Corona and me
There is always something good to come out of a bad situation. You have to accept the realities of something and look for the good in the badness. There is always good, isn’t there?
It’s what we need to believe.
Because of the dreaded COVID-19 virus, March 4, 2020, was the last time I have been with my family in person, doing something we all love and took completely for granted: a birthday get-together for my brother, Rob, for dinner and trivia at JD’s Junction Restaurant and Bar in Middletown, Pa. Little did we know it was our last get-together until well into 2021.
One year and three months of no family conversations and hugs, of greetings and good-wills. No get-togethers at all. Facetime and phone conversations fill our devastated worlds.
Something good? Well, let me think about the “good” that came of this devastation, this disaster called the great pandemic.
I was sent home from the Reading Eagle to work at home in Hershey exactly two weeks later, on March 18. I worked from home, reluctantly (I am strictly an old-school travel-to-the-office person), until I was laid off, by phone, Joe Paterno-like, on April 9.
Yes, COVID-19 cost me employment at the Reading Eagle newspaper.
I had time to compose more than 161 cover letters and resumes with no job offers in the ensuing seven months. That included about a half-dozen job interviews, all by Zoom, by far the longest stretch of unemployment in my history. No job offers came the first six months.
I had time, and plenty of it, to write the book on the death of newspapers (DEEMED NONESSENTIAL, mentioned in my editorial this issue) and a book on senior care, MARYCARE.
An overview of DEEMED appears in my editorial this issue.
MARYCARE is still under development, though a draft is finished.
Something positive? DEEMED NONESSENTIAL. OK, that’s positive.
Probably the most significant positive: I was hired as Special Sections Editor of the Butler Eagle on Dec. 14, 2020.

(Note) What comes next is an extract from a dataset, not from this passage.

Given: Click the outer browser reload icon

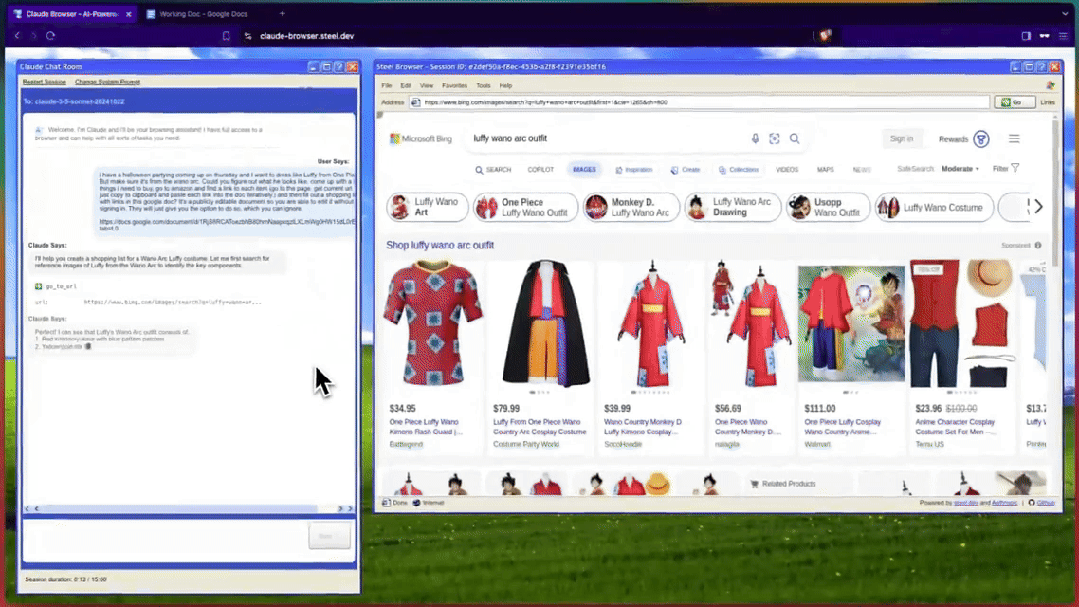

To me, the hiring is the ONLY positive in the midst of this pandemic hell-hole.
I won’t take anything, anymore, for granted. A cousin of mine was almost killed by COVID-19. A sister lost her job. Several of my nieces came down with the virus. There has been far too much loss, decimation and disappointment.
But for all the good things to (we hope) come back, to return to us: I will never take them for granted again. I promise.